While going through old articles I came across
this one from last year that I thought was
worth re-sharing in light of this holiday season.
Today is the shortest day of the year, the Winter Solstice, the beginning of Yule.
Leading up to the Yule and Christmas seasons, I keep coming across articles and poems and lyrics that complain that such and such city/town/school/etc is violating the separation of church and state and forcing religion on some unsuspecting party, or it's Christians complaining that they have lost their winter holiday (or worse, that someone stole Jesus). I recently read an article that consisted of the pasted text of a tacky email poem loosely fashioned after "Night Before Christmas" that bemoaned the use of "Happy Holidays" and other forms of seasonal greetings instead of using "Merry Christmas", and also the perceived encroachment of Chanukkah/Kawanza/Ramadan, and the preemption of America's State religion.
If you ever bother to read the first of the original ten amendments to the U.S. Constitution, known as the Bill of Rights, that was drafted by the so called "christian" founders of the United States, you would know that they expressly forbid the creation of a state religion. At the same time they protected the rights of the country's citizens to observe any faith they choose.
The Jewish holy days of Chanukkah has been expanded and enhanced over the past few decades to accommodate some of the social changes mostly in the U.S. but is slowly spreading. Unlike the christian calendar, the feasts and holiday of the Jewish faith are still celebrated in at least the same seasons as they have been for thousands of years. As I remember from school, Chanukkah celebrates recapturing the temple and finding a smidgen of oil, as the legends tell it, enough oil to light the tabernacle for one day, but that miraculously burned for 8 days.

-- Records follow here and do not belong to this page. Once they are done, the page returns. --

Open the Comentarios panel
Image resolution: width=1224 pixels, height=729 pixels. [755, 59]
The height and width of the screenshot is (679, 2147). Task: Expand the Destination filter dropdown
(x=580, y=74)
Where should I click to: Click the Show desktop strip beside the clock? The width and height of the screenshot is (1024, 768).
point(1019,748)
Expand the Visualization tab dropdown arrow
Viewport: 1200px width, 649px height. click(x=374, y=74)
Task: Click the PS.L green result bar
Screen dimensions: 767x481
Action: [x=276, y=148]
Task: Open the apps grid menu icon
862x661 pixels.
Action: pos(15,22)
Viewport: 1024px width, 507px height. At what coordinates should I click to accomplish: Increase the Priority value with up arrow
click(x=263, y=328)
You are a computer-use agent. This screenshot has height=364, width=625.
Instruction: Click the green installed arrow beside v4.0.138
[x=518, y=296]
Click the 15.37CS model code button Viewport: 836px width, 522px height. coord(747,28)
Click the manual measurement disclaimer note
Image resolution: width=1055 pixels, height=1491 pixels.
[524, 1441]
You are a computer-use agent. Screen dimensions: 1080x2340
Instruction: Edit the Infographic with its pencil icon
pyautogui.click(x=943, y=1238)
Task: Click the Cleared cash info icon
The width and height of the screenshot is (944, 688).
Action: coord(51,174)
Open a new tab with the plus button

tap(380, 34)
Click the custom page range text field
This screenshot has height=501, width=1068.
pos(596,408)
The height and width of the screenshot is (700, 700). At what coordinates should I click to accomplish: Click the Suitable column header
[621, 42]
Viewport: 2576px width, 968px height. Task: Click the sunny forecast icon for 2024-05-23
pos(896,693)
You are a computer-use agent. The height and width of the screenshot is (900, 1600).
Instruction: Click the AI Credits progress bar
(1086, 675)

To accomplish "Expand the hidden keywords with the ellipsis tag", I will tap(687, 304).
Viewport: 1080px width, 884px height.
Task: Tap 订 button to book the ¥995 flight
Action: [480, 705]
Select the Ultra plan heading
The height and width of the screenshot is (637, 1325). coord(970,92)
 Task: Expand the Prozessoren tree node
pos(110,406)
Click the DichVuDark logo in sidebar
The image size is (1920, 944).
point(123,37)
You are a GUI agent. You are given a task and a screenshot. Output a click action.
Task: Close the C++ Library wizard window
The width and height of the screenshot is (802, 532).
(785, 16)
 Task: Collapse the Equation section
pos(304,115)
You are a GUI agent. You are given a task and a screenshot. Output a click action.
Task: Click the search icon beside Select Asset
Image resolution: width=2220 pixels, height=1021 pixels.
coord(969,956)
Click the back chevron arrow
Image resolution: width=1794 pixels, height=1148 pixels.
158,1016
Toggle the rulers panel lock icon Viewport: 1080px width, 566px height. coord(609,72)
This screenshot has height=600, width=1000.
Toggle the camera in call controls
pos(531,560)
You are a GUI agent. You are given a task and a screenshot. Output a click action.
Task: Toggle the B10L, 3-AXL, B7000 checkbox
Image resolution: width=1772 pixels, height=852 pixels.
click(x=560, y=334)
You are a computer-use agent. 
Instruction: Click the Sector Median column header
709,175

Kawanza is pretty much a made up from scratch winter holiday, begun in the late 1960's in California, to appeal to some of the "African-American" people. None of my Black friends celebrate Kawanza, about half of them are christian and the other half mostly unaffiliated, though a couple are muslim and a few are pagan.
The Islamic season of prayer and fasting known as Ramadan usually takes place during October and November, rarely crossing over into early December. The mention of Ramadan in some of the prose I have read leading up to the winter holiday season is an overt and out-of-season jab at Islam because of the lingering anti-Islam/Arabism that is rampant in America. Please, not all muslims are terrorists, just as not all christians are saints.
The truth is, that christians don't hold title to winter solstice feasts. The Jews, Hindus, Buddhists, various Eurasian pagan sects, and indigenous peoples of the New World have had feasts and celebrations that centered on the winter solstice. These were feasts to celebrate life and light as the darkest days of the year passed, fertility, and the return of the "sun". During the Roman era these feasts centered on Saturias, the god of light and fire for whom the planet Saturn is named. The Saturian feasts began a few days before the winter soltice and continued for a few days after it. Placing Christmas at the end of the soltice feasts made it more acceptable as did incorporating some of the festivities and icons related to the soltice feasts. Many of the trapping of the now celebrated Christmas season were already in place before the birth of Jesus through the ancient soltice feasts such as evergreen trees, holly, mistletoe, feasting and revelry, and the giving of gifts to friends.
Births were not typically a religious celebration in those days, they were secular celebrations and tended to be reserved for pharaohs, caesars. and other political leaders. Beginning around the second century C.E. the early christians came to add the birth of Jesus to their solstice feasts. Christianity was actually outlawed at the time in the Roman Empire and the christians could more safely celebrate their own religion while others were conducting their winter solstice feasts. In the fifth century the christian calendar was changed to place the date of Jesus' birth to coincide with the winter solstice to aid in converting much of Europe from animistic and pagan religions to instead worship the christian "son".
If one were to study the New Testament they would know from the gospel descriptions that Jesus' birth most likely was in the Spring closer to when christians celebrate Easter or during the summer. That is the time that the shepherds would have been tending their flocks at night. The death of Jesus is correctly depicted in the christian calendar as falling after the Vernal equinox because he and his disciples were congregated in Jerusalem for the Jewish feast of Passover (least you forget that Jesus was not a "christian, he was a Jew, both ethnically and religiously).
I think that both the knee jerk reactions of the fundamentalist christians and the political correctness of other parts of this society are equally childish and absurd. Religion is a man-made thing, a commodity even; however, Faith is a strong personal and internal belief that should be unshakable by external elements and dogmas.
Enjoy the season, and the various feasts and celebrations, and quit bickering.